The pilot marks a clear step toward interoperability. Tokenized funds have so far existed in separate digital systems that required custom links to connect with banks. Using ISO 20022 as the message format gives both sides a shared language. It allows custodians and fund administrators to move tokenized assets through the same settlement and reporting processes already used for traditional securities.
For investors and institutions, this means tokenized Treasurys are starting to fit into the normal financial workflow rather than sitting apart as a crypto experiment.
Market composition and frictions
The market is still led by a handful of large funds, but it is slowly diversifying. BlackRock’s BUIDL still holds the largest share of the market at about 33% of total tokenized Treasurys. Franklin Templeton’s BENJI, Ondo’s OUSG and Circle’s USYC each account for about 9% to 10%.
A quick look at the table below shows how this balance is starting to shift. The space once dominated almost entirely by one instrument now has several regulated managers sharing meaningful portions of the market. This distribution spreads liquidity and makes collateral acceptance more practical for venues and banks that prefer diversified exposure.
Where tokenized Treasurys still meet friction is not on the demand side, but through regulatory hurdles. Most of the funds are open only to Qualified Purchasers under U.S. securities law, typically institutions or high net worth individuals (HNWI).
The cut-off times are another subtle but important limit. Like traditional money-market funds, tokenized versions only allow redemptions and new subscriptions at specific times of the day. During periods of heavy redemptions or liquidity stress, this schedule can delay withdrawals or injections of liquidity. This makes them behave less like 24/7 crypto assets and more like traditional funds.
Tokenized funds still trade on less liquid markets and depend on blockchain settlement cycles. Therefore, exchanges tend to discount their posted value more heavily than they would conventional Treasury bills. For example, venues such as Deribit apply margin reductions of about 10%. Treasurys in traditional repo markets, on the other hand, only carry haircuts of about 2%.
The difference reflects operational rather than credit risk, such as delays in redemption, onchain transfer finality and lower secondary-market liquidity. As tokenized Treasurys mature and reporting standards tighten, these discounts are expected to narrow toward conventional money-market norms.

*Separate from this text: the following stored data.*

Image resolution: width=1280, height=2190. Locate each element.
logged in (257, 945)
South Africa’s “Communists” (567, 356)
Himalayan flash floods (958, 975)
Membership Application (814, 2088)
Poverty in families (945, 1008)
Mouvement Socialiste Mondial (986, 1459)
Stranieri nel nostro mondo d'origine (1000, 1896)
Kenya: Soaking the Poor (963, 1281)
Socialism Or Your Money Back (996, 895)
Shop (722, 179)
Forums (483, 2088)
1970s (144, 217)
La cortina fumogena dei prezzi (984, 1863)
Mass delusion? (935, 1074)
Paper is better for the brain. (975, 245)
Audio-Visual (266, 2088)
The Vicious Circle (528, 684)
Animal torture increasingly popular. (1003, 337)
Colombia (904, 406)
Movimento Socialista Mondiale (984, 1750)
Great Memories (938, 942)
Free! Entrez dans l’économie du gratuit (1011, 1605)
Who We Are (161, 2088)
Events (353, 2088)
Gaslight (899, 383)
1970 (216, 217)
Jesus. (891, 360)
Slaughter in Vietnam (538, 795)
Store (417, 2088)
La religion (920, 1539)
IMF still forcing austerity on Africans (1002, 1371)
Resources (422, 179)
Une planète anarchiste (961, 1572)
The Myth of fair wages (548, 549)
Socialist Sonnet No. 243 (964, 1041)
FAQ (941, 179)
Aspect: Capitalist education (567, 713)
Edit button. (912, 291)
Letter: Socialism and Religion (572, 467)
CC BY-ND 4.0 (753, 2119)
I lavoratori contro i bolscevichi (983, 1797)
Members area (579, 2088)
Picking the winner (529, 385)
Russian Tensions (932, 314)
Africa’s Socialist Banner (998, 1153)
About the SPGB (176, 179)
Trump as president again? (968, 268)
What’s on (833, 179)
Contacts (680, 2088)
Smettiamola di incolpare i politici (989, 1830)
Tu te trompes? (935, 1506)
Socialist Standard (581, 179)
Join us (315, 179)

Outlook: From pilots to production
The coming quarter will be about connecting the pilots mentioned in this article. The repo tests by the DBS, experiments by exchanges and the Swift x Chainlink ISO 20022 integration all point toward routine intraday collateral use.
On the regulatory front, the U.S. CFTC commenced its Tokenized Collateral and Stablecoins Initiative on Sept. 23. If these consultations and repo programs progress, tokenized Treasurys should shift from pilot projects to production-level tools. They will function as an active layer of the global collateral stack, bridging bank balance sheets, stablecoin liquidity and onchain finance.